*WORK REQUIRED:*
Only the lines from the one containing "Click the admin Password field" through the end of the entries are wanted, retyped exactly and without pictures.

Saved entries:
++++++

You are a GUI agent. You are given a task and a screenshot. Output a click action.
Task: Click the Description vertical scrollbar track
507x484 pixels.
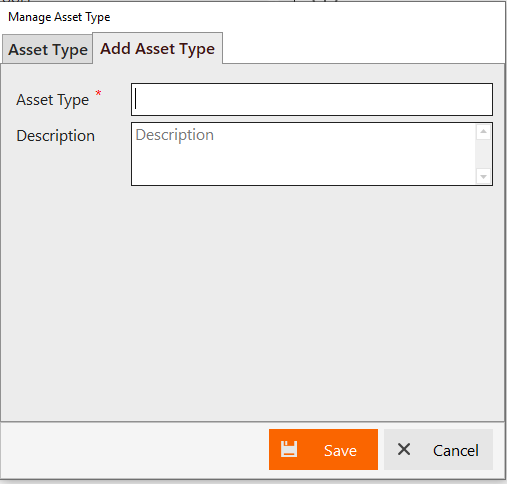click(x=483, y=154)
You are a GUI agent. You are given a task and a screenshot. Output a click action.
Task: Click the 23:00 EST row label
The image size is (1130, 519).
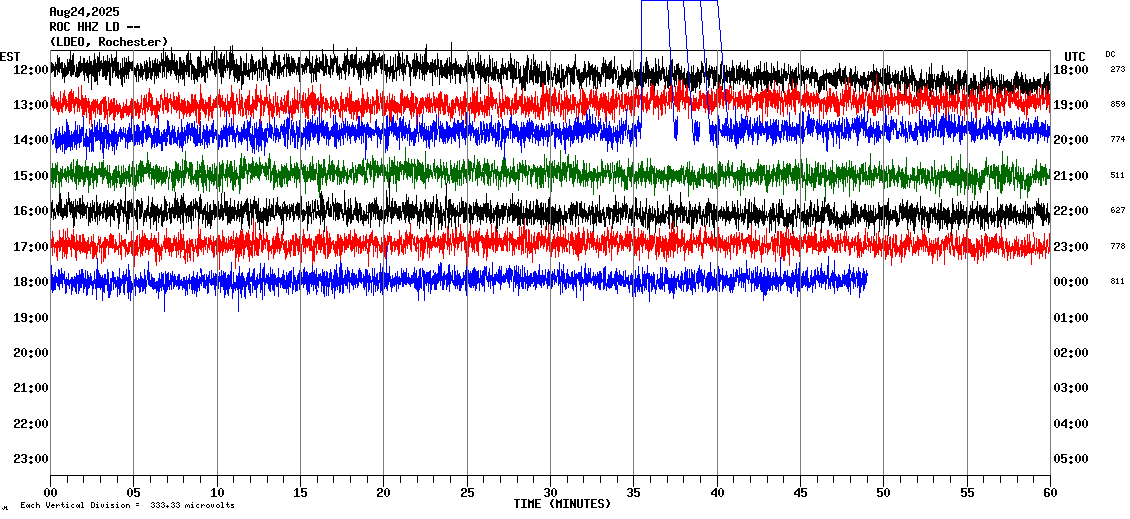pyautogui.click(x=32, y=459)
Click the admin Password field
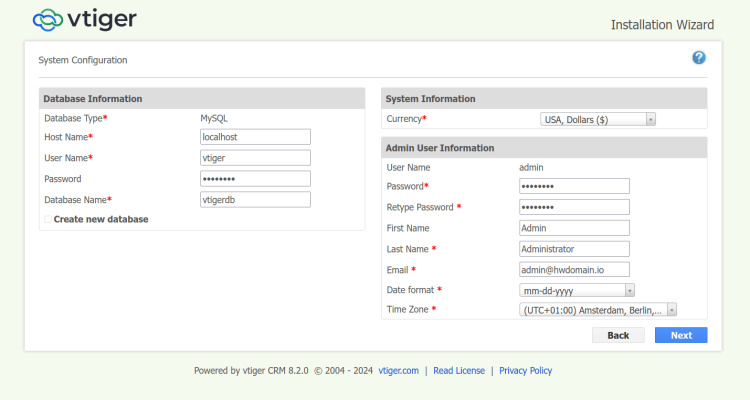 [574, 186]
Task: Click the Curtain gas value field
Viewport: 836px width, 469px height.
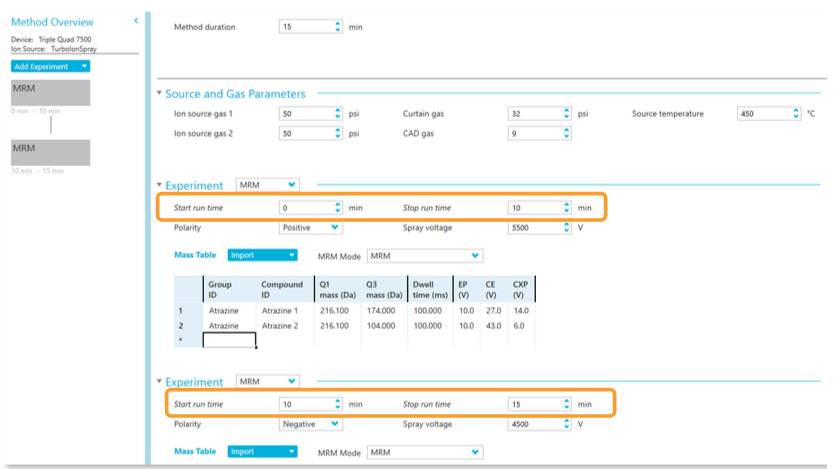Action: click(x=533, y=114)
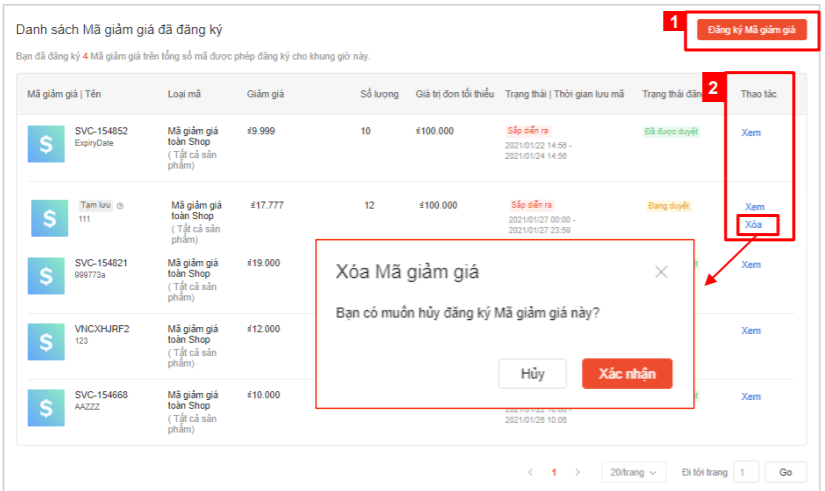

++++++

*RESPONSE BOX:*
Click the admin Password field
 [574, 186]
Task: Click the Curtain gas value field
Viewport: 836px width, 469px height.
Action: click(x=533, y=114)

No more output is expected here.